A senior at Iowa City West High School in Iowa has invented medical stitches that change color to let patients know if a wound is infected.


Dasia Taylor
Dasia Taylor / Credit: Liz Martin/The Gazette


17-year-old Dasia Taylor was named one of 40 finalists in the Regeneron Science Talent Search, the nation’s most prestigious science and math competition for high school seniors.


Dasia’s sutures work by changing color if the patients pH level alters, indicating an infection.


PH is one of the most prevalent parts of wound healing, Dasia said. It changes very quickly, so it’s one of the fastest ways to identify infection.

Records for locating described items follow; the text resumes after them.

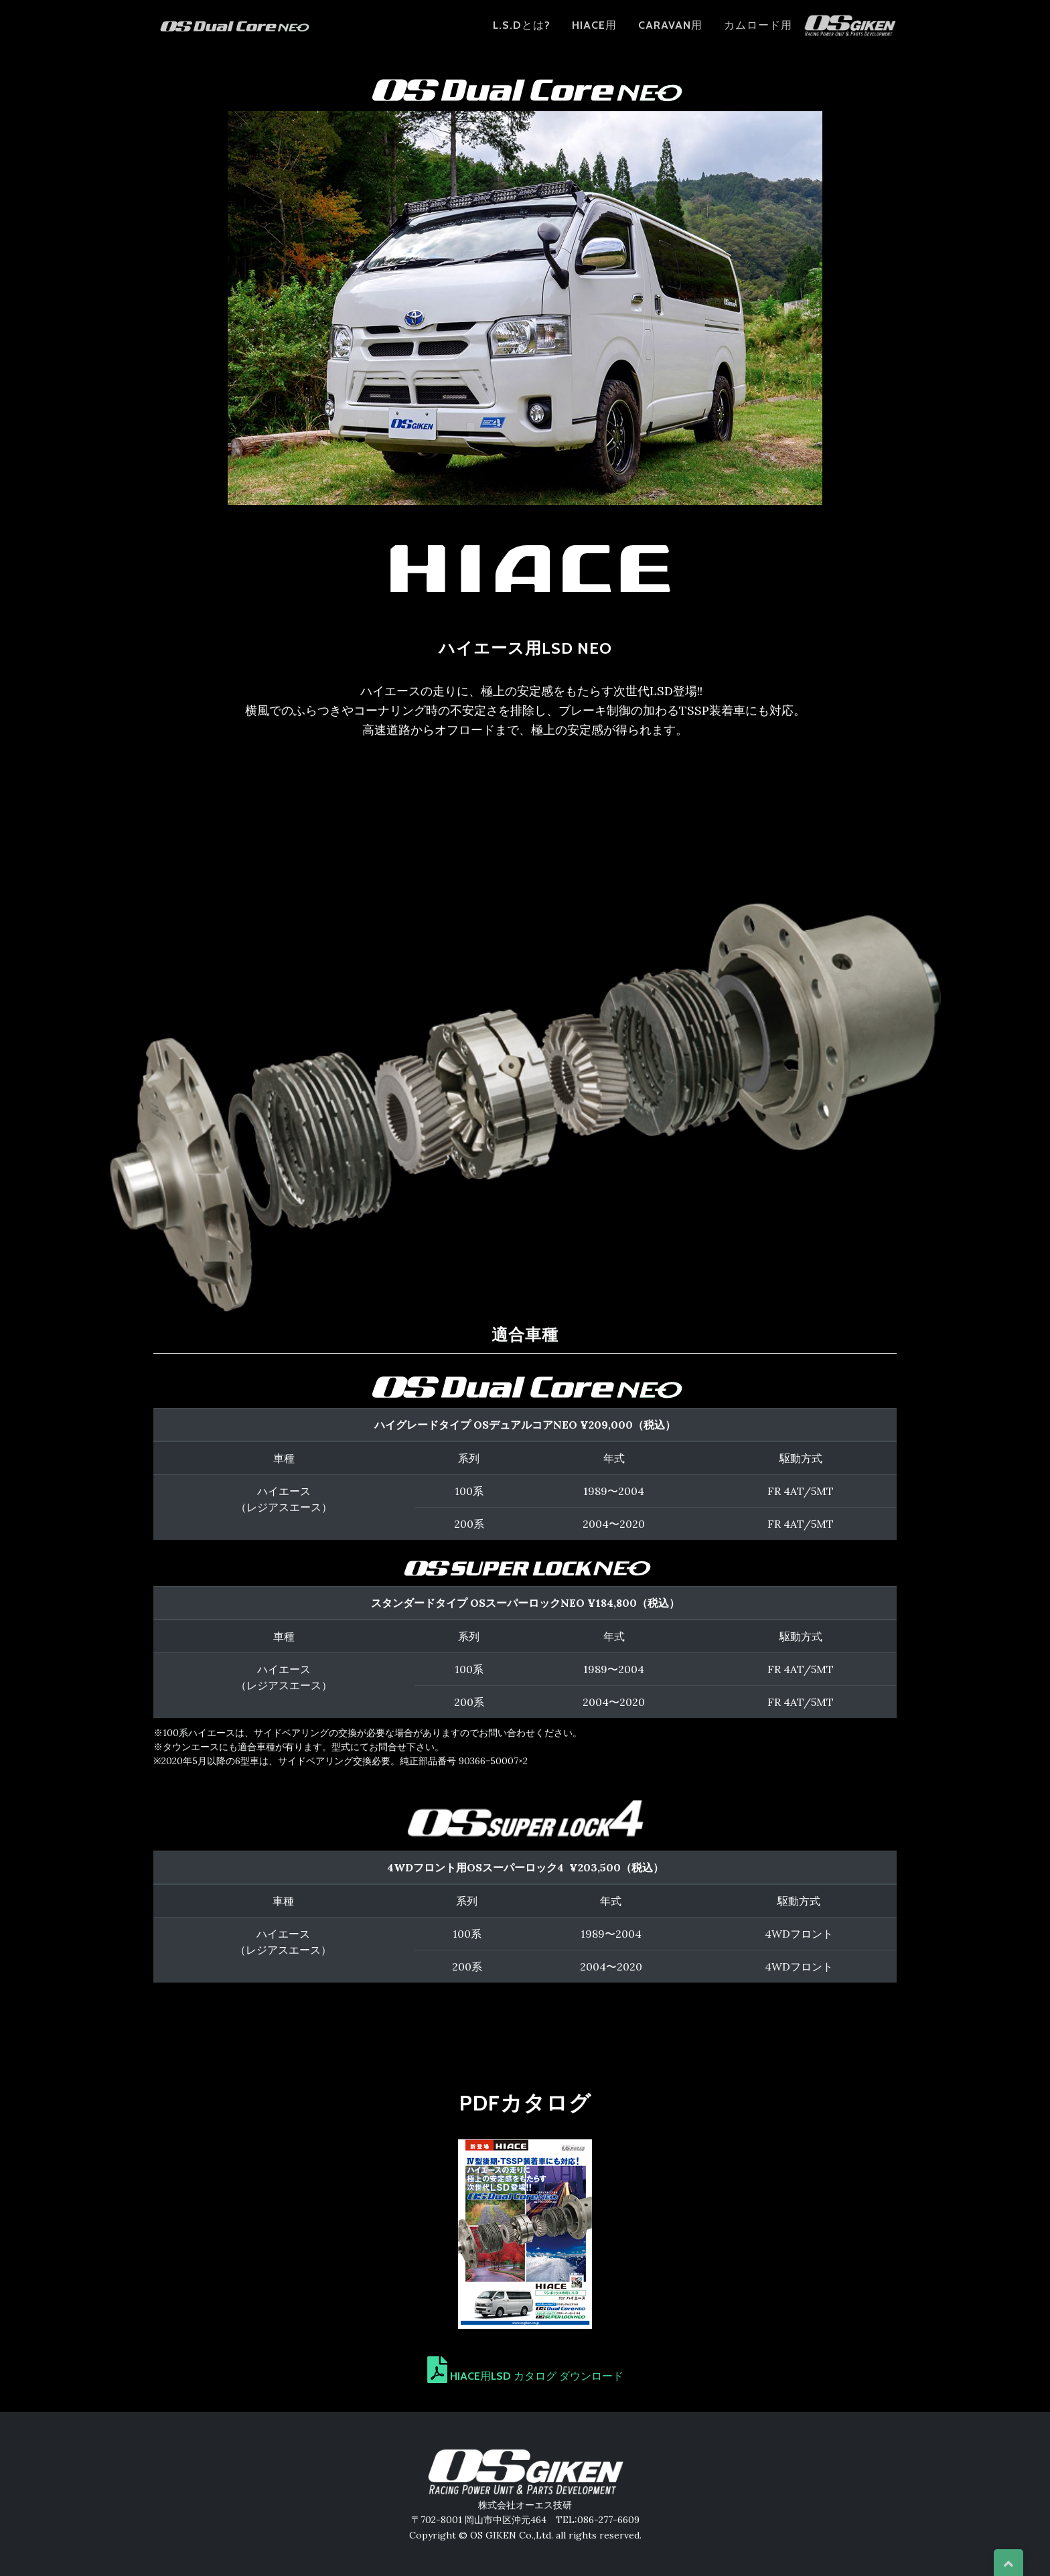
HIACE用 (594, 31)
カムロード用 (758, 31)
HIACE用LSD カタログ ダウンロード (525, 2376)
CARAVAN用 (670, 31)
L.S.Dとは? (521, 31)
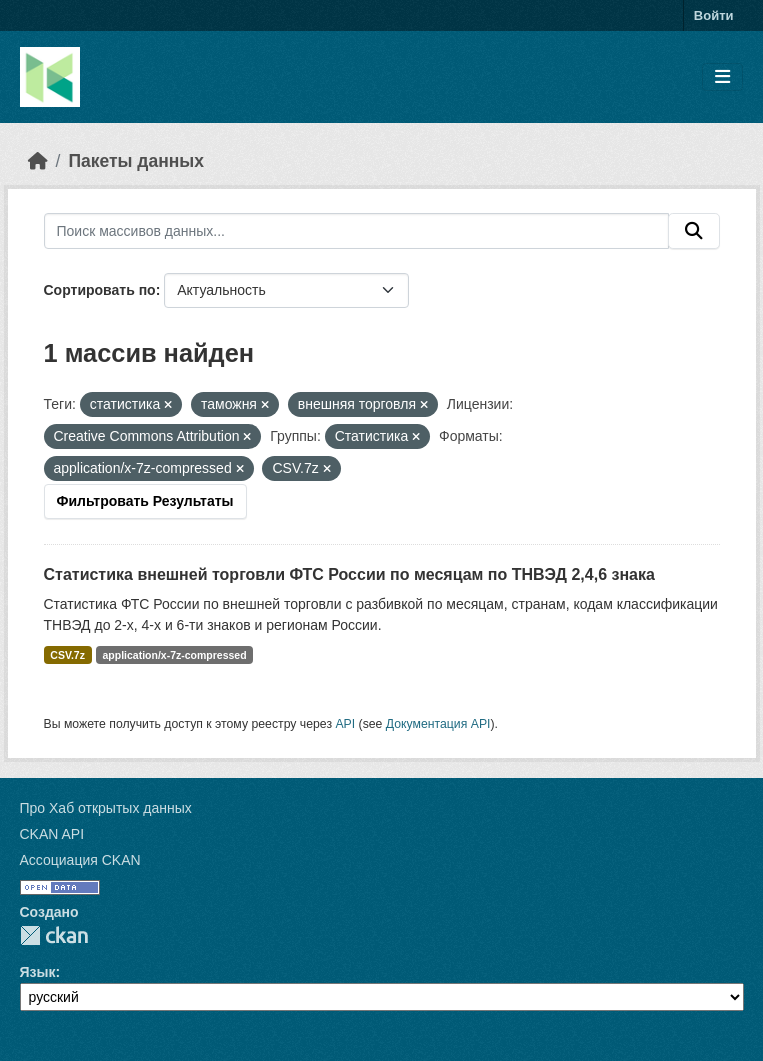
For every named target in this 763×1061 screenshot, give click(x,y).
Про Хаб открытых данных (106, 808)
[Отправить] (694, 231)
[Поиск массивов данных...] (356, 231)
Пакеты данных (136, 161)
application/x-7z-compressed (174, 655)
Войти (714, 15)
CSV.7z (67, 655)
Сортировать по (100, 290)
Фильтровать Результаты (145, 501)
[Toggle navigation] (722, 77)
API (345, 724)
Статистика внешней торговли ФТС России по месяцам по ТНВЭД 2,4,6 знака (349, 574)
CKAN (54, 935)
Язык (38, 972)
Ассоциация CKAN (80, 860)
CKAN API (52, 834)
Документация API (438, 724)
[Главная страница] (38, 161)
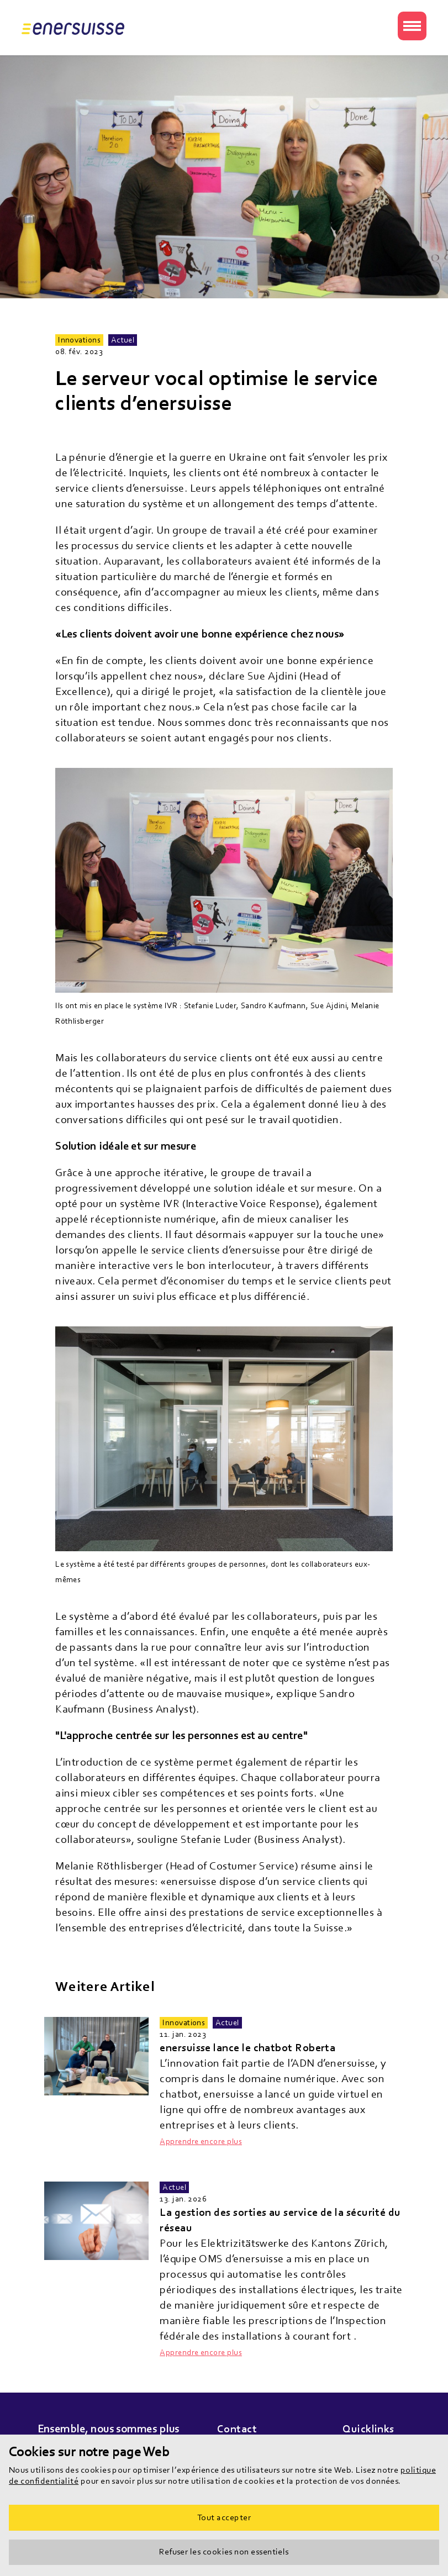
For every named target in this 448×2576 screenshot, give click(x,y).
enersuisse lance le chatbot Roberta (247, 2048)
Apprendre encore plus (201, 2141)
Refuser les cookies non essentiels (224, 2552)
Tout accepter (224, 2517)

So, she started experimenting with root vegetables.


“I found that beets changed color at the perfect pH point,” says Taylor. “That’s perfect for an infected wound. And so, I was like, ‘Oh, okay. So beets is where it’s at’.”


Dasia Taylor invention
Credit: Society for Science


Beets provided the perfect dye for her invention, changing from bright red to dark purple when a surgical wound becomes infected.


Dasia Taylor invention
Credit: Society for Science


After more than a year of research, Taylor is working on getting her sutures patented.


She envisions these sutures being used in developing countries where they can save lives and money.


“The goal of my project is to decrease the number of deadly surgical site infections in developing countries because developing countries suffer from the most number of deaths due to surgical site infections,” she told WSS. “I was like there is no way that that should be happening. The equity part of my brain and all the work that I do around equity was like ‘That shouldn’t be happening. They should have the resources to save their citizens in their country.’ So, my goal is to work on that and make sure that it can actually detect those types of infections and stuff.”


After graduation, Taylor hopes to attend Howard University, study political science and eventually become a lawyer.